Hal itulah yang melatarbelakangi Prodi Arsitektur Fakultas Teknik Sipil dan Perencanaan Universitas Islam Indonesia (FTSP UII) menyelenggarakan Kuliah Umum Pakar yang diwajibkan untuk mahasiswa Studio Perancangan Arsitektur (STUPA) 4, pada Selasa,  20 Maret 2018 dengan menghadirkan Tony Kunto Wibisono, Ir., M.Sc sebagai pemateri, bertempat di ruang auditorium lt.3 Gd.
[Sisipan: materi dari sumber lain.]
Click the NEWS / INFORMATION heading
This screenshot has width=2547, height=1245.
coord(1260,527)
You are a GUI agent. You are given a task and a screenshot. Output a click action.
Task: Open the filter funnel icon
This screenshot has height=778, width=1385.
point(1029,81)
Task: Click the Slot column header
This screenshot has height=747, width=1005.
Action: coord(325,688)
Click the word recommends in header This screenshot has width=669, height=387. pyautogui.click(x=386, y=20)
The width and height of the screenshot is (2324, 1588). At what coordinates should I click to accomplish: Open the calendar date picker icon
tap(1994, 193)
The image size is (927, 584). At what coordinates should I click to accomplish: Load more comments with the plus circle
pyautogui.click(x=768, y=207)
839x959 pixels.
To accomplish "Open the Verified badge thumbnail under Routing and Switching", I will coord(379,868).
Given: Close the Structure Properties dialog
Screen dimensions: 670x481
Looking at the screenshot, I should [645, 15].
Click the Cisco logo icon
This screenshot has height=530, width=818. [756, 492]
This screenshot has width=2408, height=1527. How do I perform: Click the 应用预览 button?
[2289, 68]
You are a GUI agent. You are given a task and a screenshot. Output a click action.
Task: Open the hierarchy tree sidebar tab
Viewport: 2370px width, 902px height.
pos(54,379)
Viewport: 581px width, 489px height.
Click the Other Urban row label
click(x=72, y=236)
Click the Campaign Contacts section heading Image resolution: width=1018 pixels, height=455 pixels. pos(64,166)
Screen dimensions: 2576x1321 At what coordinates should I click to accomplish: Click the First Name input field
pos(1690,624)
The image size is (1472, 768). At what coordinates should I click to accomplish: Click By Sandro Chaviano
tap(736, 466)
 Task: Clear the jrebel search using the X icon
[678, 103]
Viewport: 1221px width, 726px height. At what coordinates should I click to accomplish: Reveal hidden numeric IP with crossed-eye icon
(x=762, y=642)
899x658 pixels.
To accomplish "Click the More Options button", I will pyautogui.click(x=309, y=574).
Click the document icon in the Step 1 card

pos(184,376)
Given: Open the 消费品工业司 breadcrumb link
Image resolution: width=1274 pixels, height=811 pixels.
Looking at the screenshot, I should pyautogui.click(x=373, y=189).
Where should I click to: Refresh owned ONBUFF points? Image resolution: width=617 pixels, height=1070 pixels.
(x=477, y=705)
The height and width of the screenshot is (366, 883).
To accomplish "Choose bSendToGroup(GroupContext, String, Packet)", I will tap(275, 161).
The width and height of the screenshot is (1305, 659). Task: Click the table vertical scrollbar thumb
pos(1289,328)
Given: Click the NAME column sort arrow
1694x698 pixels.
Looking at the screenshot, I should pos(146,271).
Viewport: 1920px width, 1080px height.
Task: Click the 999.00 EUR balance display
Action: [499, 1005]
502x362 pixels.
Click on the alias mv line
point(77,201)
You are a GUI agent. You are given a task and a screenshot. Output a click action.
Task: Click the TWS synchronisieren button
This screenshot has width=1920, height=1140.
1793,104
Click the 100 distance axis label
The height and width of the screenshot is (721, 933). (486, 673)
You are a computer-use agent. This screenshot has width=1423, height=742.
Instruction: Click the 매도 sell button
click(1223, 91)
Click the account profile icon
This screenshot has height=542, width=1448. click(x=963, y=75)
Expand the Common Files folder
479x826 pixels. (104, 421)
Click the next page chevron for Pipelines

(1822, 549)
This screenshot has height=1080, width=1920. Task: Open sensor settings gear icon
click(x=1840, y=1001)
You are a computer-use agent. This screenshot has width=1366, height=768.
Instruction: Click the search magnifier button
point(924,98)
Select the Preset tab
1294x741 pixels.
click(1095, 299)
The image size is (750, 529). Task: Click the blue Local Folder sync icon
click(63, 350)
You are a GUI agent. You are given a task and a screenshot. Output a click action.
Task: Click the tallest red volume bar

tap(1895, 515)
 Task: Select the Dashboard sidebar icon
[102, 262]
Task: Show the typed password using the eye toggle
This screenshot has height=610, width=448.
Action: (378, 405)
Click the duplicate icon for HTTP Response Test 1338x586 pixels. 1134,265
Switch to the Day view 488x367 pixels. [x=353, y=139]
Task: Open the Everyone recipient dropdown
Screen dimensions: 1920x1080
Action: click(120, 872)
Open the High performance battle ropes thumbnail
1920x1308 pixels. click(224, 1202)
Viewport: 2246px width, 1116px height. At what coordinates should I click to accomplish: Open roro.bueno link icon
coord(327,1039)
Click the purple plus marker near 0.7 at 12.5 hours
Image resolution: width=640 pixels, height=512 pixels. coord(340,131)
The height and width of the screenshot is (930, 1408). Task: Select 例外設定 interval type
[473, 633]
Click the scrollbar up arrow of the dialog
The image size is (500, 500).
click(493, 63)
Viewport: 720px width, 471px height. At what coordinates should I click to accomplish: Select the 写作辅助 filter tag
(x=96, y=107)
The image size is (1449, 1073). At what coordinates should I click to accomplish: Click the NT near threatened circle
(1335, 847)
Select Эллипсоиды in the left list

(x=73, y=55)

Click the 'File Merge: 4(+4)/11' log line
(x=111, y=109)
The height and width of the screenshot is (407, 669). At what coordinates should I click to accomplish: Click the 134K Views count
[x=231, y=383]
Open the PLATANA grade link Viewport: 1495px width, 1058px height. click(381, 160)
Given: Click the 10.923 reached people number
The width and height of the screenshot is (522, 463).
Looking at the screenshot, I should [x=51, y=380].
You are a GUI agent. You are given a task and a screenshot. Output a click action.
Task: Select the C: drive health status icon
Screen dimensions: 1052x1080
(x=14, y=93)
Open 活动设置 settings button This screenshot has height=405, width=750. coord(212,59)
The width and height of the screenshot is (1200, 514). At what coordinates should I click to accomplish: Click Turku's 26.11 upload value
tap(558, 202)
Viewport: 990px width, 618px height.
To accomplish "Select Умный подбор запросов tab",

M.Natsir Kampus Terpadu UII. Menurut Tony, seiring dengan berjalannya waktu manusia selalu melakukan penyesuaian diri terhadap lingkungannya terutama lingkungan tempat mereka bermukim, dan kebiasaan yang telah menjadi budaya atau adat istiadat telah terbentuk sedemikian rupa guna menjalankan kehidupannya berhubungan dengan lingkungan perumahan yang terjadi.

“Perlunya adaptasi  merupakan upaya atau intervensi untuk  mengelola dan mengendalikan perubahan dalam konteks atribut fisik dan fungsional dari bangunan yang sudah ada, hal ini didasarkan pada kenyataan  bahwa bangunan sudah tidak layak digunakan atau dimanfaatkan dengan fungsi awal, atau dengan kata lain sudah melewati usia ekonomis bangunan.” Paparnya.